> **PROBLEM TO WORK ON**: Could you format the records from the line containing "Where should I click to: Click" up to and including the line containing "coord(22,71)" as a JSON list of strings, one string per line with blank lines left out?

> **RECORDS SHOWN**:
• • • •

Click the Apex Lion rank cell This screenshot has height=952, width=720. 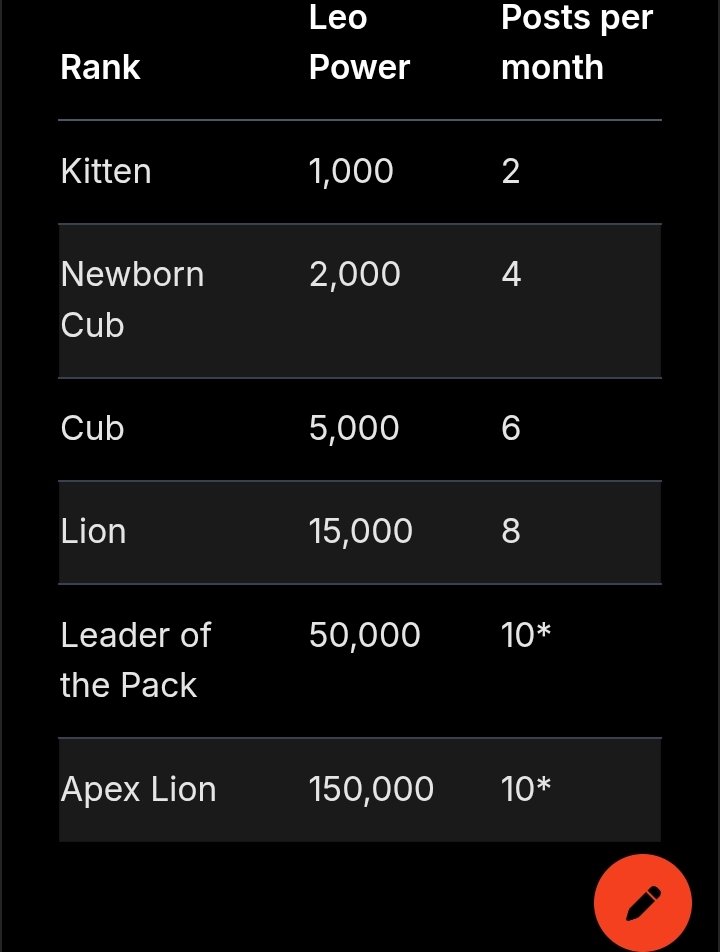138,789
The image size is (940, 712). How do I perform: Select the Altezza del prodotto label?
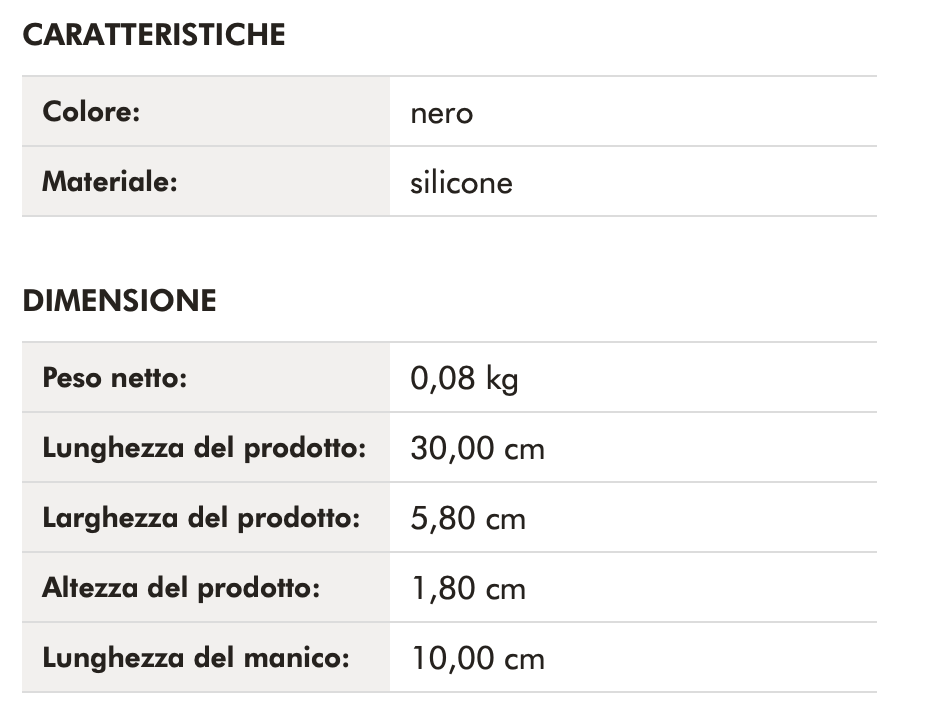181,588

• • • •

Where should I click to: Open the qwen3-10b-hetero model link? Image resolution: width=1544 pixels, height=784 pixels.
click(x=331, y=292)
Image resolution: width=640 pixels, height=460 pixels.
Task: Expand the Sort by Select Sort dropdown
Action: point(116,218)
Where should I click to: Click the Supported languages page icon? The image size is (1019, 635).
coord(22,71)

• • • •

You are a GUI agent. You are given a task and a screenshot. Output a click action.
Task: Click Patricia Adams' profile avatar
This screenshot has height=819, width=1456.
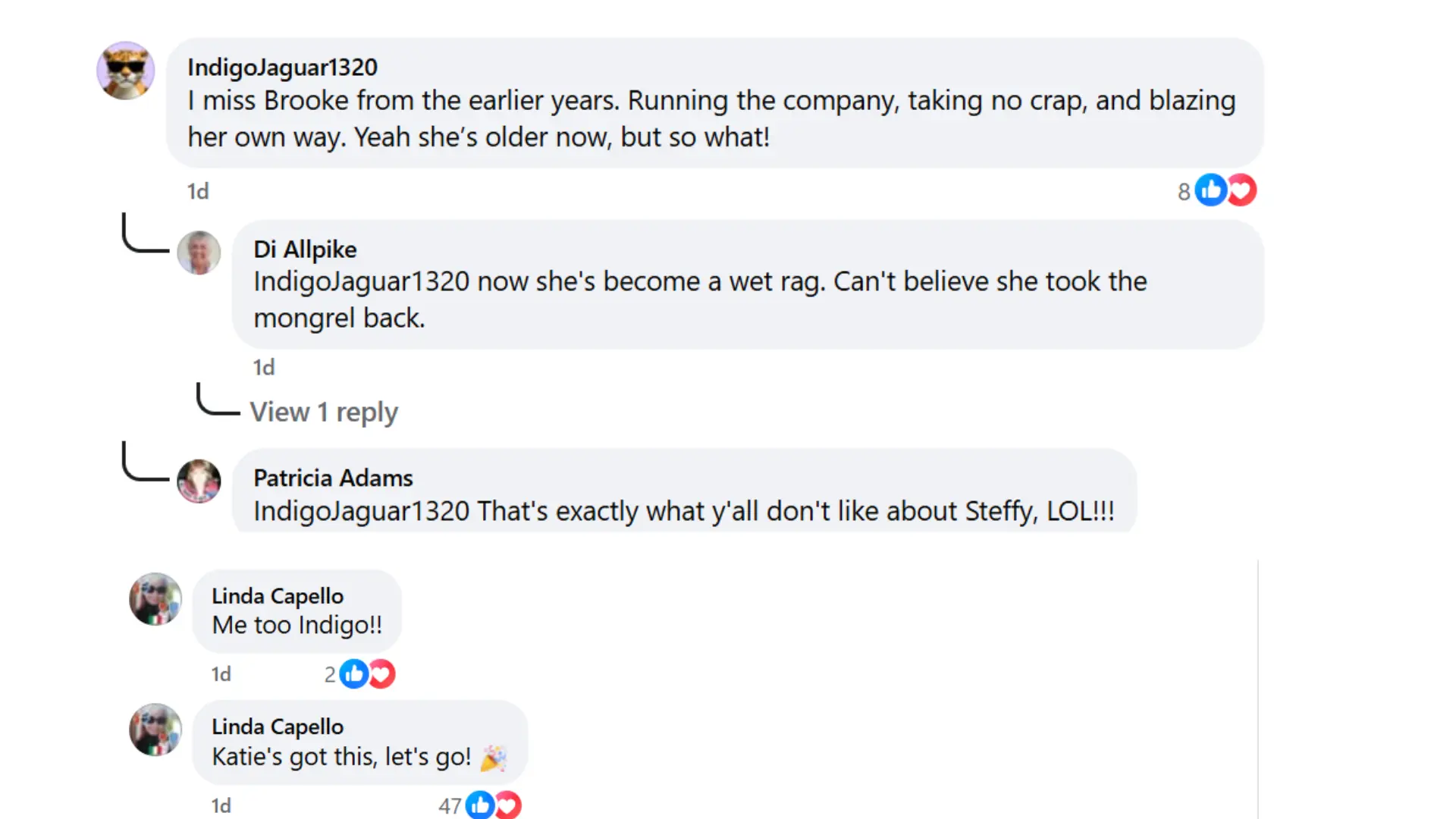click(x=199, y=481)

• • • •

> **SOLUTION**:
[
  "Where should I click to: Click the Supported languages page icon? The image size is (1019, 635).",
  "coord(22,71)"
]